WHAT THIS TASK INVOLVES
Send back every line of the data exactly.

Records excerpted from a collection

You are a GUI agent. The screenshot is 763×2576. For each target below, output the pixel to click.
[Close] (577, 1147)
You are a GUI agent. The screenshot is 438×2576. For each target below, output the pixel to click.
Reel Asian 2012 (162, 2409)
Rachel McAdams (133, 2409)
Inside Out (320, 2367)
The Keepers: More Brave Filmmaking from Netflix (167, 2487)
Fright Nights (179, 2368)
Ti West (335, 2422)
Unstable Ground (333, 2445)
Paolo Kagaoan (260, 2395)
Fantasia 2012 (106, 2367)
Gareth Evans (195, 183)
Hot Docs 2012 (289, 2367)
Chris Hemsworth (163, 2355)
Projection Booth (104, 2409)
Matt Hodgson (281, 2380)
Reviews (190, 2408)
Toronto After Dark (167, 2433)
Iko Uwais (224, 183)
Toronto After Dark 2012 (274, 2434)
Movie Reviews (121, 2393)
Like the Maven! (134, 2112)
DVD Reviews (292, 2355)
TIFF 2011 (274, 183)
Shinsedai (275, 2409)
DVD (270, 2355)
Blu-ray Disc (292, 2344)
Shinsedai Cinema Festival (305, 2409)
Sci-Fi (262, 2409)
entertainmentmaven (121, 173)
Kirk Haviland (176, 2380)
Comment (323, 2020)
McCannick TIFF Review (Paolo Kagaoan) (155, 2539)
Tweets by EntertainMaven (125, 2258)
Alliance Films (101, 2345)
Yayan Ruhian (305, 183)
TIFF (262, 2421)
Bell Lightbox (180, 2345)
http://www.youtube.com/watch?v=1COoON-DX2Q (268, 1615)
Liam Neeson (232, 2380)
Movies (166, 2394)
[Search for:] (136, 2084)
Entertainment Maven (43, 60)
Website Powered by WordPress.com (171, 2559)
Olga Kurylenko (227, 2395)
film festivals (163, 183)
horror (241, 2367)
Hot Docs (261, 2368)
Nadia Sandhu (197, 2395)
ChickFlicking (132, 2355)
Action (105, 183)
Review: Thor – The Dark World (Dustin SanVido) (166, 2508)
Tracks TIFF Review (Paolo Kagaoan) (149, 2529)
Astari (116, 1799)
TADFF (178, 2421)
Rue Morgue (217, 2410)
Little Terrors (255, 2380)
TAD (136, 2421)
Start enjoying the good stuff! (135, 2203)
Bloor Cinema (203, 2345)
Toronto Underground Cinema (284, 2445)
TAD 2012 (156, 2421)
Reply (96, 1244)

WRITTEN RESPONSE
You are a GUI agent. The screenshot is 763×2576. For each target below, output the pixel to click.
[Close] (577, 1147)
You are a GUI agent. The screenshot is 438×2576. For each target below, output the pixel to click.
Reel Asian 2012 (162, 2409)
Rachel McAdams (133, 2409)
Inside Out (320, 2367)
The Keepers: More Brave Filmmaking from Netflix (167, 2487)
Fright Nights (179, 2368)
Ti West (335, 2422)
Unstable Ground (333, 2445)
Paolo Kagaoan (260, 2395)
Fantasia 2012 (106, 2367)
Gareth Evans (195, 183)
Hot Docs 2012 (289, 2367)
Chris Hemsworth (163, 2355)
Projection Booth (104, 2409)
Matt Hodgson (281, 2380)
Reviews (190, 2408)
Toronto After Dark (167, 2433)
Iko Uwais (224, 183)
Toronto After Dark 2012 (274, 2434)
Movie Reviews (121, 2393)
Like the Maven! (134, 2112)
DVD Reviews (292, 2355)
TIFF 2011 (274, 183)
Shinsedai (275, 2409)
DVD (270, 2355)
Blu-ray Disc (292, 2344)
Shinsedai Cinema Festival (305, 2409)
Sci-Fi (262, 2409)
entertainmentmaven (121, 173)
Kirk Haviland (176, 2380)
Comment (323, 2020)
McCannick TIFF Review (Paolo Kagaoan) (155, 2539)
Tweets by EntertainMaven (125, 2258)
Alliance Films (101, 2345)
Yayan Ruhian (305, 183)
TIFF (262, 2421)
Bell Lightbox (180, 2345)
http://www.youtube.com/watch?v=1COoON-DX2Q (268, 1615)
Liam Neeson (232, 2380)
Movies (166, 2394)
[Search for:] (136, 2084)
Entertainment Maven (43, 60)
Website Powered by WordPress.com (171, 2559)
Olga Kurylenko (227, 2395)
film festivals (163, 183)
horror (241, 2367)
Hot Docs (261, 2368)
Nadia Sandhu (197, 2395)
ChickFlicking (132, 2355)
Action (105, 183)
Review: Thor – The Dark World (Dustin SanVido) (166, 2508)
Tracks TIFF Review (Paolo Kagaoan) (149, 2529)
Astari (116, 1799)
TADFF (178, 2421)
Rue Morgue (217, 2410)
Little Terrors (255, 2380)
TAD (136, 2421)
Start enjoying the good stuff! (135, 2203)
Bloor Cinema (203, 2345)
Toronto Underground Cinema (284, 2445)
TAD 2012 (156, 2421)
Reply (96, 1244)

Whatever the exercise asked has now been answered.